### Provided records
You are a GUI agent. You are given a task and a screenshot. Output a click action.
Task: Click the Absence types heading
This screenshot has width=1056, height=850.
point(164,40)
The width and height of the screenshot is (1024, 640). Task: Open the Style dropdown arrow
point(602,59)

---

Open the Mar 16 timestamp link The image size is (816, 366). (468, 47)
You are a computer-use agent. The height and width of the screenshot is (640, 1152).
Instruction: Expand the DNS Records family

### Exercise goal
Restate word for word only the lines above from the line containing "You are a computer-use" to the line containing "Instruction: Expand the DNS Records family", both of them included.

### Final answer
You are a computer-use agent. The height and width of the screenshot is (640, 1152).
Instruction: Expand the DNS Records family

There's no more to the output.